Вышли мы под вечер. За околицей аула начиналась колхозная бахча. Только мы ступили на тропу, как навстречу вышла стая волков. К тому времени домашней скотины давным-давно уже не осталось на сотню верст в округе, и голодные звери сбивались в стаи и повсюду нападали на людей, чего раньше и в помине не было.
Мама закричала, стала звать на помощь, но поблизости никого не было. Волки окружили нас. Стоят, воют и землю рвут когтями. Мать оказалась перед ужасным выбором – либо нас всех растерзают, либо она оставит кого-нибудь из детей, а сама с другим ребенком попробует убежать.
Конечно, в казахском сознании исстари заложено: спасешь мальчика – и весь род сохранится. Мама решилась. Она положила на землю завернутую в пеленки девочку, а меня, от истощения еле-еле бредущего, подхватила на руки. И побежала вперед.
Потом, когда она вернулась с людьми, – кто ружьем вооружился, кто дубинкой, – там никого уже не было. Только тряпица валялась, вся в крови.
Ей, моей младшей сестре, я обязан жизнью.
…Я спросил тогда маму – многого еще не понимал! – почему же она не оставила меня. Она сказала: «Сын был нужнее…» Невыносимо представить, что она перечувствовала, что думала про себя всю жизнь…
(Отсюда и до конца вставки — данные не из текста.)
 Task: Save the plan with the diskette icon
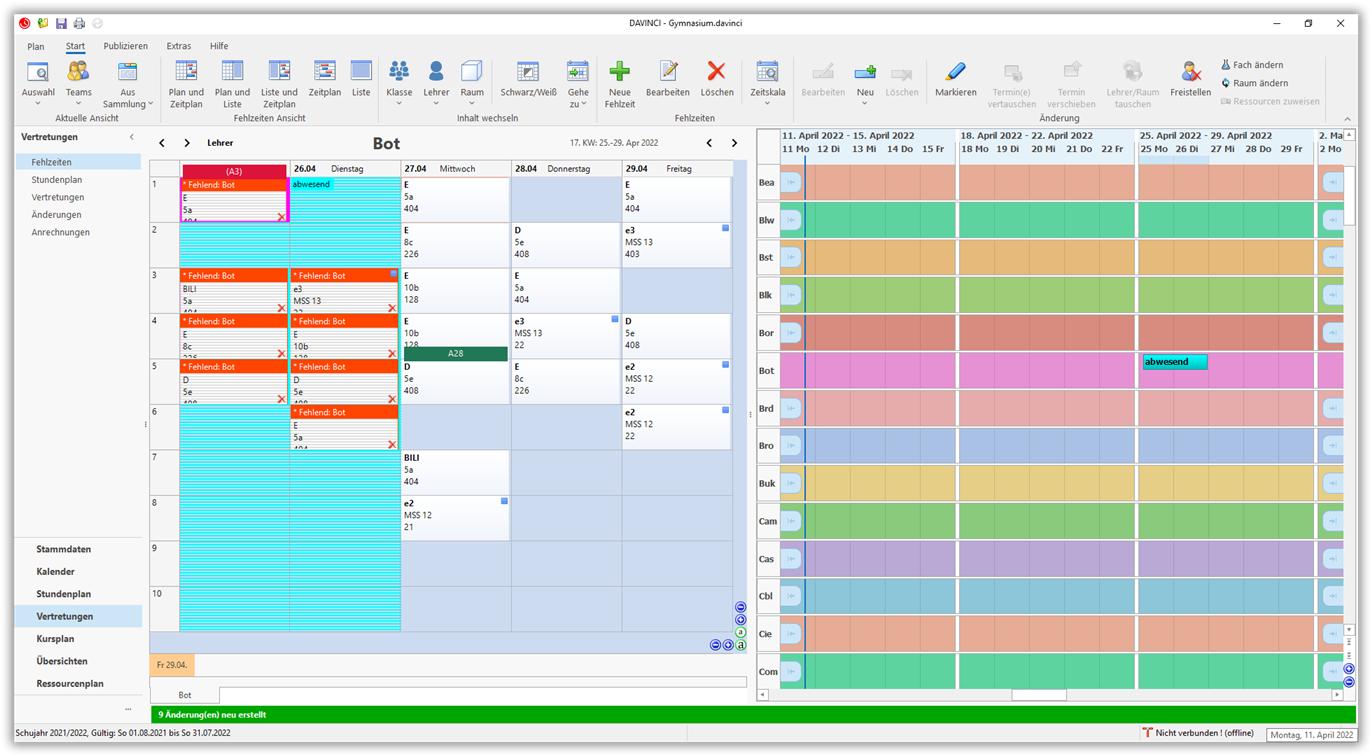tap(62, 22)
От слез мать тогда совсем иссохла…
* * *
Много смертей и людского горя довелось видеть за свою долгую жизнь Галыму Хакимовичу Ахмедову. В 1921 году пятнадцатилетним юношей он учился в Оренбурге и запомнил заваленный мертвецами вокзал, повозки со штабелями трупов, с утра громыхающие по улицам. Но то, что увидел спустя десять лет, было куда страшнее.
– Ой, и много же людей тогда поумирало, – рассказывает Галым Хакимович. – На нашей улице в городе Аулие-Ата детдом находился – каждый день трупы детишек телегами отвозили. По утрам их забирали…
В 1932 году Ахмедову (он работал директором техникума) пришлось трижды участвовать в комиссиях, разбиравших случаи каннибализма.
– Из Алма-Аты гэпэушник приехал, по фамилии Петров. Очень похож на казаха. Я заговорил с ним по-казахски – мотает головой, дескать, не понимаю. Оказалось, якут. Четыре ромба в петлицах. По письму, что ли, приехал, в общем, проверять…
Отправились в один из аулов. У одной из женщин нашли под горкой золы человеческую голову, куски мяса. Убила она кого-то. Увезли ее охранники, уж не знаю куда…
В крайнем ауле неподалеку от города, там колхоз имени Свердлова был, остался в живых один парень.
Уцелел потому, что питался человечиной. Женщину зарезал. Стали мы допрашивать его – не признается. «Нет! Не трогал я никого!» Как же никого, когда все тут у него в доме и обнаружилось… «Побойся Аллаха, умирать же тебе скоро!» – сказал кто-то. А он, действительно, опухший уже лежит, не движется. Не выдержал, сознался. Плачет. Говорит: совсем с ума сошел от голода, вот и зарезал…
А третий случай был со стариком из соседнего аула, тот месяц жил на человечине…
Страшно вспоминать тогдашнее, но и молчать об этом больше нельзя. Разве забудешь, как в зиму 1932 года, в злющие холода, шли к нам в Аулие-Ату из Сарысуйского района люди? Какой там шли – еле-еле тащились. Женщины, дети, старики – грязные, полубезумные, в лохмотьях. Удалось ли им спастись? Ведь и город голодал…
А сильнее всего меня поразил один вроде бы незначительный эпизод. Пришел я как-то в самом начале голодовки на базар. Крик, шум, пятна крови на земле. Повернул обратно, а там, недалеко от пустых лавок, яма какая-то, довольно глубокая. И сидит на дне молодой паренек-казах. Прижался боком к земле, голову руками обхватил и дрожит. А голова вся в крови. Ужас, бессловесная мука застыли на лице… Оголодал, видно, он вконец и попытался лепешку утащить у торговки, да неудачно – поймали, и голову разбили…
* * *
…А что же документы официальные? Архивные работники говорят: о голоде времен коллективизации почти ничего не сохранилось. Им вторят историки: данные приходится собирать по крупицам… Словно бы и не было в Казахстане голодного мора, унесшего неисчислимое множество жизней.
Несколько дней я пересматривал в Центральном госархиве республики папки с документами тридцатых годов – материалами различных казахстанских наркоматов. Действительно пусто! Такое впечатление, будто кто-то нарочно вычищал всякое, даже косвенное, упоминание о народной беде. Что же, вполне возможно, что устроители мора позаботились и о том, чтобы замести следы.